Through July 11, the State of Texas has reported 3,112 COVID-related fatalities according to the COVID Tracking Project (“CTP”). For the week ending July 11, it reported 504 fatalities. In recent weeks, Texas’ fatalities had been running less than half that number.
To put this in historical context, Texas averaged about 3,800 fatalities per week during this same period in 2019, according to the CDC. Prior to last week, Texas’ reported COVID-related fatalities were running a little less than 5% of historical fatalities. This week was a little over 13%.
At just over 10 fatalities per 100,000 residents, Texas’s per capita fatality rate has been remarkably low compared to other states. Currently it ranks 40 among all states and is well below the 10 most populous states.
Texas’ daily per capita fatality rate last week was 0.24 per 100,000 residents but drifted higher in the last half of the week to about 0.33. In those last few days of the week, Texas has been running about a third higher than the national average, but below other hot spots like California and Florida.
Recently, there have been comparisons of the current fatalities in Texas to “what happened in New York.” Such comparisons are ludicrous. At the height of New York’s epidemic, it was recording over 4 fatalities per 100,000 residents per day, twelve times what Texas experienced in the last half of last week.

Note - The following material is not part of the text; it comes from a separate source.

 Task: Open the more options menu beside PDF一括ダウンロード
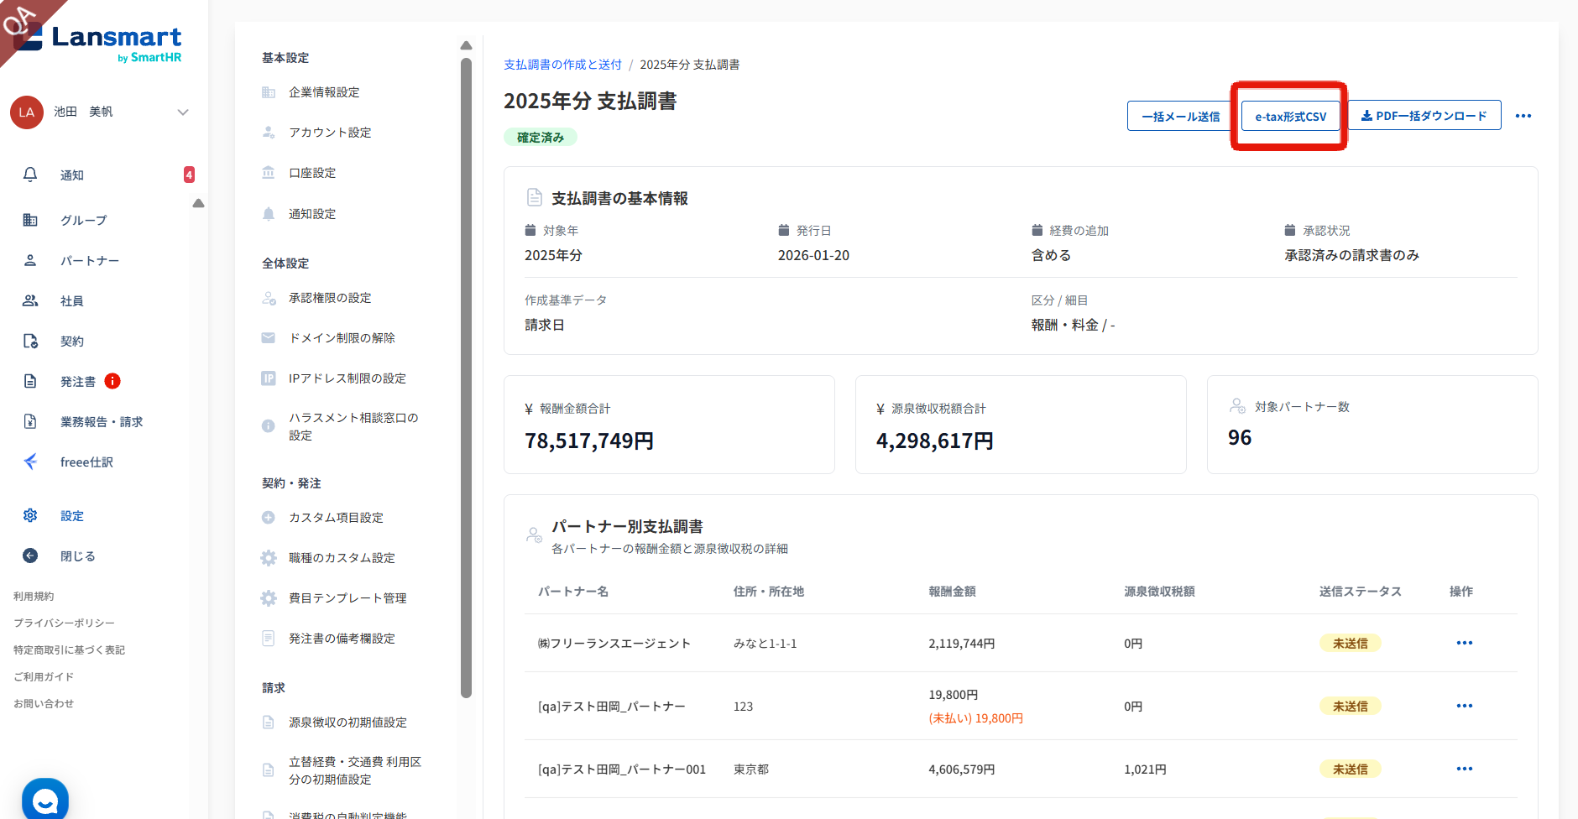(1523, 116)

It is true that New York at its high point was reporting about the same number of new cases as Texas is now, but at that time New York was doing less than half the testing Texas is today on a per capita basis and it was regularly reporting positivity rates in the 40-75% range. Texas’ highest one-day positivity rate is 26% and the average for last week was 16%.
But Texas is almost certainly in for a higher level of fatalities until the cases begin to decline. I interviewed Dr. James McDeavitt and Dr. James McCarthy on Common Sense this week. They are respectively in charge of the COVID responses for Baylor and Memorial Hermann. They both estimate the current fatality rate at about 1%. If their estimate is right, at 10,000 new cases per day, we can expect the daily fatality toll to be around 100. The current CDC ensemble model projects Texas will have about 4,000 fatalities by August 1.
There is a growing narrative in the media that Texas may be under-reporting the number of COVID fatalities because it only reports laboratory confirmed fatalities. Some reporters have seized on the uptick in “dead on arrival” emergency ambulance incidents, few of which are tested for COVID, as evidence that the COVID fatalities have been under-counted. However, some doctors have suggested that it is also evidence that people are unnecessarily dying because they delay seeking medical care because they are afraid to go to the hospital, and the uptick has nothing to do with COVID.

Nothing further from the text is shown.